Le problème de l’eau est aussi un des thèmes les plus évoqués…

La question de l’eau est peut-être une des questions les plus préoccupantes et pour laquelle des objectifs pourraient être définis. C’était aussi une des raisons de ma visite en Hongrie puisque le gouvernement hongrois envisage d’organiser une Conférence sur ce thème. La question de l’eau est une des plus importantes pour l’humanité parce que la quantité d’eau disponible sur la planète est limitée. Elle est fixe alors que le nombre d’êtres humains augmente, ce qui réduit en conséquence la part d’eau disponible par individu. Il y a beaucoup d’êtres humains qui n’ont pas encore accès à l’eau et à l’assainissement. L’assainissement est aussi un problème préoccupant car une grande part des maladies est liée à l’eau sale, particulièrement celles qui touchent les enfants. Il faut déterminer des objectifs de coopération que l’on pourra proposer à la communauté internationale et sur lesquels les équipes pourront se mobiliser dans les différents pays. Pour prendre un exemple concret, l’Agriculture consomme 70 % de l’eau utilisée à la surface de la planète, car il faut bien irriguer, mais cela rentre en compétition avec les besoins directs humains. L’Agriculture utilise souvent l’eau de manière dispendieuse alors qu’il existe des techniques permettant d’utiliser l’eau plus efficacement. On pourrait fixer l’objectif de faire baisser cette consommation.

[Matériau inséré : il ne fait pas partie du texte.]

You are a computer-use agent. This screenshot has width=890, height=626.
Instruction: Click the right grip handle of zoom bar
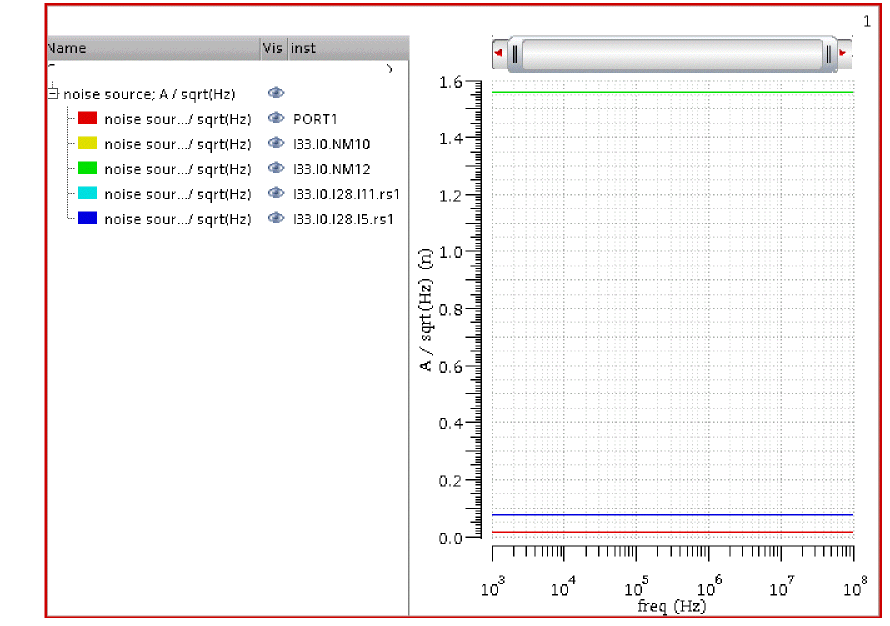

Malgré les défis présents et à venir restez-vous optimiste ?

Les choses évoluent. Cela prend du temps. On nait quelque part et l’on n’a pas forcément le sentiment de la planète. Ce sentiment de la planète, j’essaye de le développer. La gestion locale des ressources existe depuis toujours. Par contre, la prise de conscience du fait que les grands équilibres planétaires dépendent de l’action des humains est une notion relativement nouvelle. Pour symboliser cette notion les scientifiques ont qualifiée cette ère géologique nouvelle d’anthropocène, l’ère dans laquelle la surface de la planète est déterminée par l’action humaine. Cela nous oblige tous à avoir un sentiment de citoyenneté planétaire ou de conscience planétaire. Je suis à la fois optimiste et prudent. Je suis heureux de cette prise de conscience nouvelle aujourd’hui globalement répandue mais aussi conscient des difficultés et des problèmes innombrables qui restent à résoudre.